TASK DETAILS: Nothing in the records below may change; print them all exactly.

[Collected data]

- - -

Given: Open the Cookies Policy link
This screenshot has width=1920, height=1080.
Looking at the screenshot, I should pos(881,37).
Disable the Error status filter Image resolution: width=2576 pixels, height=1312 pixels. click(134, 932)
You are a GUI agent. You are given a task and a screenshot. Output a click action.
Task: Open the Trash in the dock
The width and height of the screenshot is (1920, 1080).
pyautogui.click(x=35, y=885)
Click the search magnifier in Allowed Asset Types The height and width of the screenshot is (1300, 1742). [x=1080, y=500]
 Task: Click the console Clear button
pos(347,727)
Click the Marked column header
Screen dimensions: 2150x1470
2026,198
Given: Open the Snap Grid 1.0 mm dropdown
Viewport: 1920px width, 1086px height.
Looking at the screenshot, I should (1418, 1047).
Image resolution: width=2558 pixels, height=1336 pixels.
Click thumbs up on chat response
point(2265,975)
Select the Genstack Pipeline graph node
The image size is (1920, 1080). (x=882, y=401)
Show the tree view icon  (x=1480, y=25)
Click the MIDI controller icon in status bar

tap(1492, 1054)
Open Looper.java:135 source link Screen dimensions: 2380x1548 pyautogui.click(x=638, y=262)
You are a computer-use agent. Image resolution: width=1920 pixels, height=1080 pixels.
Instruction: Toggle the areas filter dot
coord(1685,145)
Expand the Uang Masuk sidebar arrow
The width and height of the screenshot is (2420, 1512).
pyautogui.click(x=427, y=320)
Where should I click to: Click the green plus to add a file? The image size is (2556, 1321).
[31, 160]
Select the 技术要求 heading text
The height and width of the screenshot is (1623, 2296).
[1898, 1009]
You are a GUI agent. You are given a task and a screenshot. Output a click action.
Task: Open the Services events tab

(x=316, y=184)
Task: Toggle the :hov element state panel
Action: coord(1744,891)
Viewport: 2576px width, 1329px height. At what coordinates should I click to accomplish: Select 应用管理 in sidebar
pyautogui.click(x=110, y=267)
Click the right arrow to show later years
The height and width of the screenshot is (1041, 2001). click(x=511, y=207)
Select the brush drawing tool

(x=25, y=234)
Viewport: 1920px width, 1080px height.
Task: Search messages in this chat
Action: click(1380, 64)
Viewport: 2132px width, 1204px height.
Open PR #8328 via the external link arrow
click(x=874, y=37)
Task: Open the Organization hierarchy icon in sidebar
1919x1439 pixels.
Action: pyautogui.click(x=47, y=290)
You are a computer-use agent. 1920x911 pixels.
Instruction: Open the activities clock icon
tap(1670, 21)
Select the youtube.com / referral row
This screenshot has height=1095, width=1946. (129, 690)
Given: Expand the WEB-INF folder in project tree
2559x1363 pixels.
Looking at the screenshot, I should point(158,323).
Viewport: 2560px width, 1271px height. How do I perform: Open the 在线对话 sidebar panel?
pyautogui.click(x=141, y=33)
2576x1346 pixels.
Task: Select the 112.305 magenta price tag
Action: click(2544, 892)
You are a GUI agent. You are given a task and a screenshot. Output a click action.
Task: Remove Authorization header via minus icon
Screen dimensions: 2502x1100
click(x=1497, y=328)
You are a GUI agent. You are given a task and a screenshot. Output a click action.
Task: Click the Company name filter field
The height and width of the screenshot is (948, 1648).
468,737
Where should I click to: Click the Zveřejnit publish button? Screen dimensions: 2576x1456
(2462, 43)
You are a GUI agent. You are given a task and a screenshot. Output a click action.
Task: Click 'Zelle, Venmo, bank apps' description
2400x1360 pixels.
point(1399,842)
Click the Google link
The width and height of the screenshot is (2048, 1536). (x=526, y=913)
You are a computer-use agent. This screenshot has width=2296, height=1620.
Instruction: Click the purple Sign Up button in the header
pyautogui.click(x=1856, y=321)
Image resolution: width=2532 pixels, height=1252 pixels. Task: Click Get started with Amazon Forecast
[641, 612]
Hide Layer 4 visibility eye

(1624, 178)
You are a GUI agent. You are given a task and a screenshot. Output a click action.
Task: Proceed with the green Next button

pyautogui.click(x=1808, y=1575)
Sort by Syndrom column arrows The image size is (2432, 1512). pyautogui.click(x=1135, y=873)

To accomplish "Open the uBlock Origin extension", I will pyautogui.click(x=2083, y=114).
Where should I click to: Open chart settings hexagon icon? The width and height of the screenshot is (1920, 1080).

- - -

RESULT:
Given: Open the Cookies Policy link
This screenshot has width=1920, height=1080.
Looking at the screenshot, I should pos(881,37).
Disable the Error status filter Image resolution: width=2576 pixels, height=1312 pixels. click(134, 932)
You are a GUI agent. You are given a task and a screenshot. Output a click action.
Task: Open the Trash in the dock
The width and height of the screenshot is (1920, 1080).
pyautogui.click(x=35, y=885)
Click the search magnifier in Allowed Asset Types The height and width of the screenshot is (1300, 1742). [x=1080, y=500]
 Task: Click the console Clear button
pos(347,727)
Click the Marked column header
Screen dimensions: 2150x1470
2026,198
Given: Open the Snap Grid 1.0 mm dropdown
Viewport: 1920px width, 1086px height.
Looking at the screenshot, I should (1418, 1047).
Image resolution: width=2558 pixels, height=1336 pixels.
Click thumbs up on chat response
point(2265,975)
Select the Genstack Pipeline graph node
The image size is (1920, 1080). (x=882, y=401)
Show the tree view icon  (x=1480, y=25)
Click the MIDI controller icon in status bar

tap(1492, 1054)
Open Looper.java:135 source link Screen dimensions: 2380x1548 pyautogui.click(x=638, y=262)
You are a computer-use agent. Image resolution: width=1920 pixels, height=1080 pixels.
Instruction: Toggle the areas filter dot
coord(1685,145)
Expand the Uang Masuk sidebar arrow
The width and height of the screenshot is (2420, 1512).
pyautogui.click(x=427, y=320)
Where should I click to: Click the green plus to add a file? The image size is (2556, 1321).
[31, 160]
Select the 技术要求 heading text
The height and width of the screenshot is (1623, 2296).
[1898, 1009]
You are a GUI agent. You are given a task and a screenshot. Output a click action.
Task: Open the Services events tab

(x=316, y=184)
Task: Toggle the :hov element state panel
Action: coord(1744,891)
Viewport: 2576px width, 1329px height. At what coordinates should I click to accomplish: Select 应用管理 in sidebar
pyautogui.click(x=110, y=267)
Click the right arrow to show later years
The height and width of the screenshot is (1041, 2001). click(x=511, y=207)
Select the brush drawing tool

(x=25, y=234)
Viewport: 1920px width, 1080px height.
Task: Search messages in this chat
Action: click(1380, 64)
Viewport: 2132px width, 1204px height.
Open PR #8328 via the external link arrow
click(x=874, y=37)
Task: Open the Organization hierarchy icon in sidebar
1919x1439 pixels.
Action: pyautogui.click(x=47, y=290)
You are a computer-use agent. 1920x911 pixels.
Instruction: Open the activities clock icon
tap(1670, 21)
Select the youtube.com / referral row
This screenshot has height=1095, width=1946. (129, 690)
Given: Expand the WEB-INF folder in project tree
2559x1363 pixels.
Looking at the screenshot, I should point(158,323).
Viewport: 2560px width, 1271px height. How do I perform: Open the 在线对话 sidebar panel?
pyautogui.click(x=141, y=33)
2576x1346 pixels.
Task: Select the 112.305 magenta price tag
Action: click(2544, 892)
You are a GUI agent. You are given a task and a screenshot. Output a click action.
Task: Remove Authorization header via minus icon
Screen dimensions: 2502x1100
click(x=1497, y=328)
You are a GUI agent. You are given a task and a screenshot. Output a click action.
Task: Click the Company name filter field
The height and width of the screenshot is (948, 1648).
468,737
Where should I click to: Click the Zveřejnit publish button? Screen dimensions: 2576x1456
(2462, 43)
You are a GUI agent. You are given a task and a screenshot. Output a click action.
Task: Click 'Zelle, Venmo, bank apps' description
2400x1360 pixels.
point(1399,842)
Click the Google link
The width and height of the screenshot is (2048, 1536). (x=526, y=913)
You are a computer-use agent. This screenshot has width=2296, height=1620.
Instruction: Click the purple Sign Up button in the header
pyautogui.click(x=1856, y=321)
Image resolution: width=2532 pixels, height=1252 pixels. Task: Click Get started with Amazon Forecast
[641, 612]
Hide Layer 4 visibility eye

(1624, 178)
You are a GUI agent. You are given a task and a screenshot. Output a click action.
Task: Proceed with the green Next button

pyautogui.click(x=1808, y=1575)
Sort by Syndrom column arrows The image size is (2432, 1512). pyautogui.click(x=1135, y=873)

To accomplish "Open the uBlock Origin extension", I will pyautogui.click(x=2083, y=114).
Where should I click to: Open chart settings hexagon icon? The width and height of the screenshot is (1920, 1080).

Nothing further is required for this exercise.